歯科医院経営コーチの森脇康博です。
今回は「院長の発言」です。
院長は歯科医院と言う船の船長で「志」をスタッフと患者に示し、志に共感して船に乗りたいというスタッフと患者を集める必要がある、と以前ブログに書きました。
航海をするうえで細かい修正点があるのは当然で、時には航路を変えるという決断も必要になりますが「志」は変えてはいけないのです。
しかし、スタッフと話をしていますと「志との一貫性がない、発言がコロコロ変わる」院長がいるのです(私のクライアントの中にはいらっしゃいません ”笑)。
※「志」とは「理念」「ビジョン」を指します。
「志」が明確になっていない院長は、
①自分が興味を持てるか
②患者に喜んでもらえるか
③患者を集められるか
で戦術を考える傾向がありますので一貫性がなくなります。
「よく切れる刃物を提供し料理の楽しさを伝えたい」
と頑張っている高級刃物店があったとします。
働く従業員も料理好きで、顧客に「どう使えば上手く切れるのか」「どうやって手入れをすれば良いのか」を熱心に話し、自分が作った料理の写真を見せて「料理の楽しさ」を伝えて売上も好調でした。
しかし、一番顧客を大切にし人気があった従業員が退職してしまったのです。すると、売上に陰りが出始めます。
売上が下がってくると店主は不安になります。他の従業員に顧客への勧め方を教え、いろいろやってみたのですが売上は回復しませんでした。
すると、こだわりの高級刃物店だったのが割引セールを始め、安い刃物を置き始め、食器の販売を始め、最後には炊飯器なども取り扱うようになるのです。
すると顧客や従業員が「この店も他の安売り店と変わらなくなった」「仕事が忙しくてなんか遣り甲斐をもてない」と騒ぎ出すのです。
私が好きな「客船」で考えてみましょう。
街に住む人たちから見ると、船であることはわかるのですが「行先」も書いていないし、船に乗ればどんな「願望」を実現できるのか、どんな「悩み」を解消してくれるのかも書いていません。

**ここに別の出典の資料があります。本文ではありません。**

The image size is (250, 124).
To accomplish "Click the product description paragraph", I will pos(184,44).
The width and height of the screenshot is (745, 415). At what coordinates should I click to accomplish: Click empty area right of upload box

恐る恐る船に乗ってみると、働いている船員も元気がないし、「バタバタ動いているので話しかけたら悪いな・」と客が気を使ってしまいます。
客は船を降りて家に帰ると「今日、試しに港にある客船に乗ってみたんだけど・・・」とガッカリしたことを話したのです。
この様に、無意識的であっても院長の「志」がブレると、スタッフや患者には「目的地が霞んで見えなくなっていく」のです。
院長は経営に歯科医療に責任をもち、様々な問題を解決してかなければならないので孤独です。人間ですので迷いますし不安にもなります。
そんな時に相談できるスタッフはいますか?
「志」についてどれだけスタッフと話せているでしょうか?
「志」をブラさずに一生懸命頑張っていると、徐々に応援してくれるスタッフが現れます。
そして、それを見ていた他のスタッフも少しづつ応援してくれるようになるのです。すると、チームの雰囲気が変わり、それが患者に伝わり、「志」に魅力を感じた人たちの間で話題になっていくのです。
これが本来の「リーダーシップ」です。
軸をブラしては誰も集まってきません。
軸が不明確なら軸を明確にしなければならないのです。
「志」で院長が”何者”で”何をしたいのか”を伝えるのです。だから、応援してくれるスタッフや患者を集める為に欠かせないのです。
理念やビジョンや強みを「ホームページを作る為に必要だから」と考えられた院長も多いでしょう。
でも、それでは駄目なのです。
患者が来院した時に「患者の心」に伝わらなければ意味がないのです。
はじめから理念やビジョンが明確な人は少ないといえます。
でも最初は不明確であった理念やビジョンも考え実践する中で徐々に明確になっていきます。だから、自分の考えをスタッフに話し続けスタッフの考えも聴く必要があります(折衷案にしてはいけません)。
この作業を続けていると応援してくれるスタッフや患者が増えだします。
先ずは「自分が何者で社会の為に何がしたいのか」をお考えください。